The rhetoric from senior officials in the bloc's bodies suggests that political decisions have been taken, but there are questions about when they might be implemented, according to Landsbergis.
"The wording 'sooner or later gas and oil will be abandoned' [...] suggests that it has already been decided. Only the question of time remains then," the minister told reporters.
"On one hand, we can say that we are already moving in a good direction, but on the other hand, it is an open question as to how many more people have to die," he added.
However, Landsbergis said he had "no optimism in the ongoing political discussion".
"Actually, I don't see any more additional arguments.
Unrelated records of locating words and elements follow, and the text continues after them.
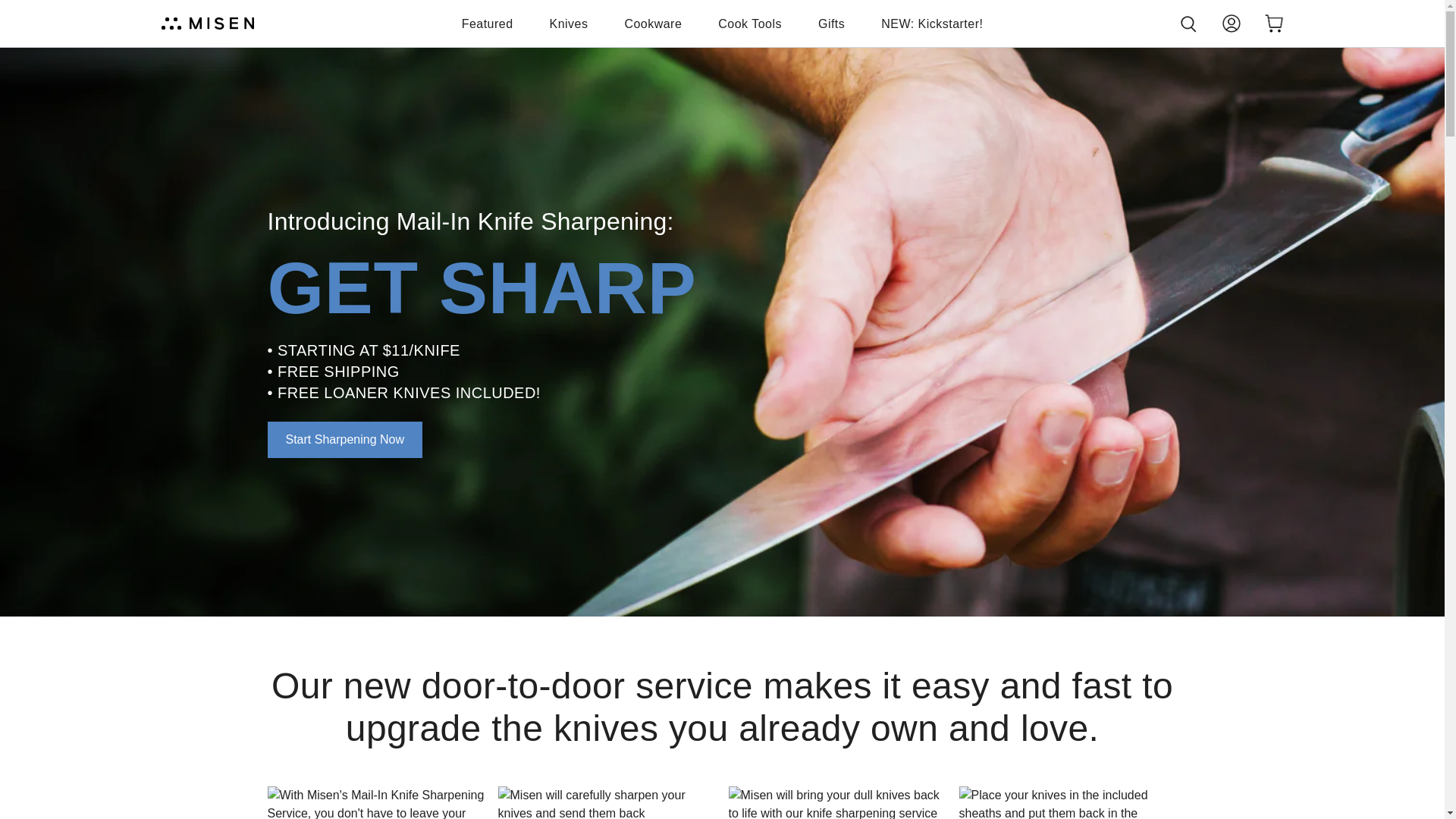
Skip to content (17, 8)
Featured (487, 24)
Cook Tools (749, 24)
Cookware (652, 24)
Gifts (831, 24)
NEW: Kickstarter! (931, 24)
Knives (569, 24)
Given the description of an element on the screen output the (x, y) to click on. 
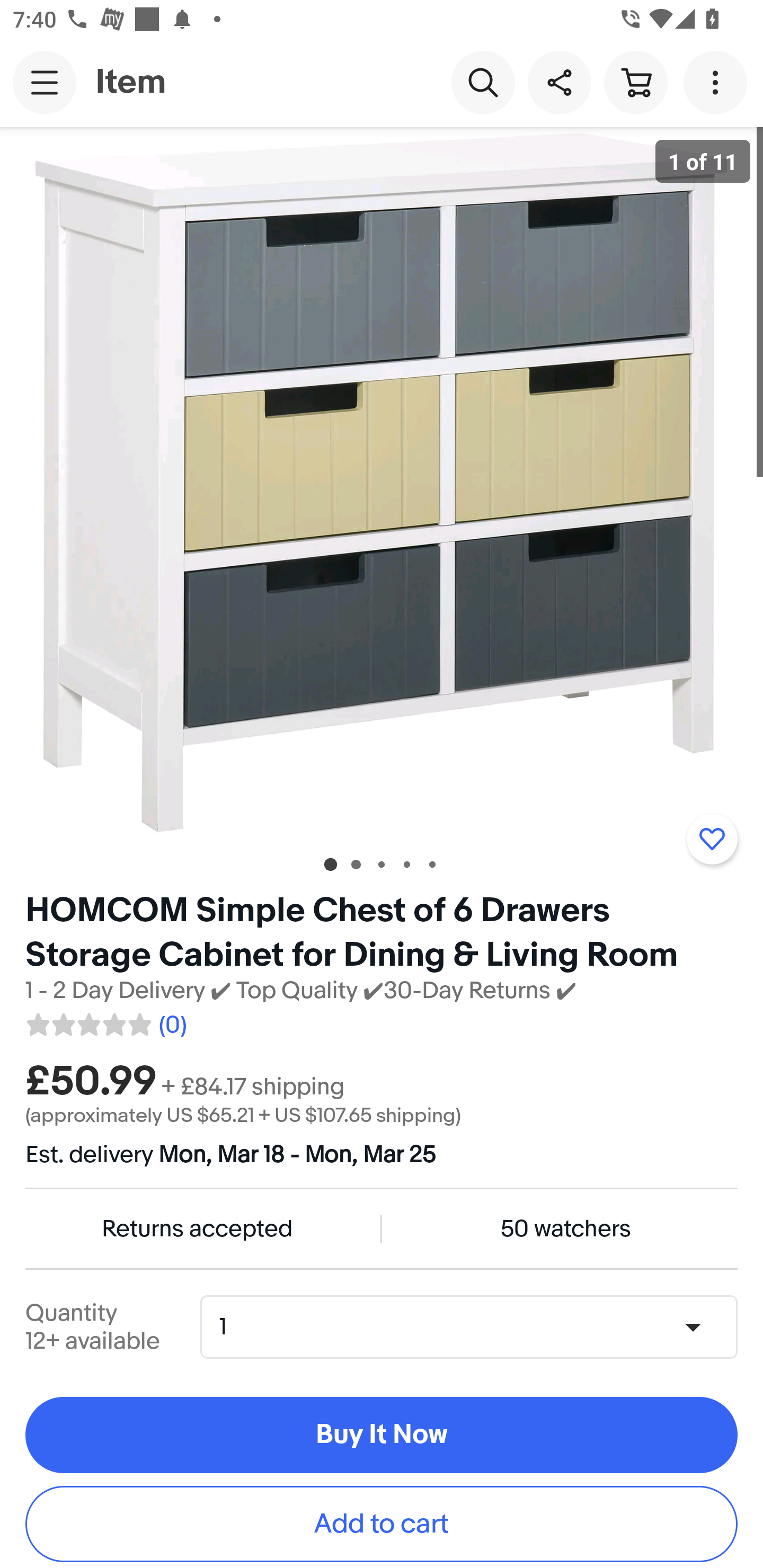
Main navigation, open (44, 82)
Search (482, 81)
Share this item (559, 81)
Cart button shopping cart (635, 81)
More options (718, 81)
Item image 1 of 11 (381, 482)
Add to watchlist (711, 838)
1 - 2 Day Delivery ✔ Top Quality ✔30-Day Returns ✔ (300, 990)
0 reviews. Average rating 0.0 out of five 0.0 (0) (105, 1021)
Quantity,1,12+ available 1 (474, 1326)
Buy It Now (381, 1435)
Add to cart (381, 1523)
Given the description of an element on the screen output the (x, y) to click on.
Everything is absolutely clear: crimes of genocide are being committed, entire towns are being cleansed, terrible crimes are being committed against women, against children, and deportations are being carried out," he said.
The EU said on Thursday that it had approved an embargo on Russian coal and the closing of the bloc's ports to Russian vessels over the war in Ukraine.
The bloc's member countries import 45 percent of their coal from Russia, worth 4 billion euros a year.
The new package also includes a 10-billion-euro ban on exports to Russia, including high-tech goods, and the freezing of several Russian banks' assets.
"There will be clarifications on how this [export ban] should be enforced, but this is a significant restriction," Landsbergis said. "Our initial assessment is that Russian number plates will be looked at."
The minister expects that this will cause no additional problems at Lithuania's borders.
RUSSIA'S FUTURE IN INTERNATIONAL ORGANIZATIONS
The UN General Assembly on Thursday suspended Russia's membership of the Human Rights Council in response to the Kremlin's invasion of Ukraine.
According to the Lithuanian foreign minister, other Western organizations in which Russia still participates should follow suit.
"Putinist Russia's participation in international formats is, in my view, difficult to reconcile with the commitments made in these formats. Most of them talk about peace, mutual trust and common values," Landsbergis said.
"Obviously, nothing links the civilized world to the state ruled by this regime anymore," he added.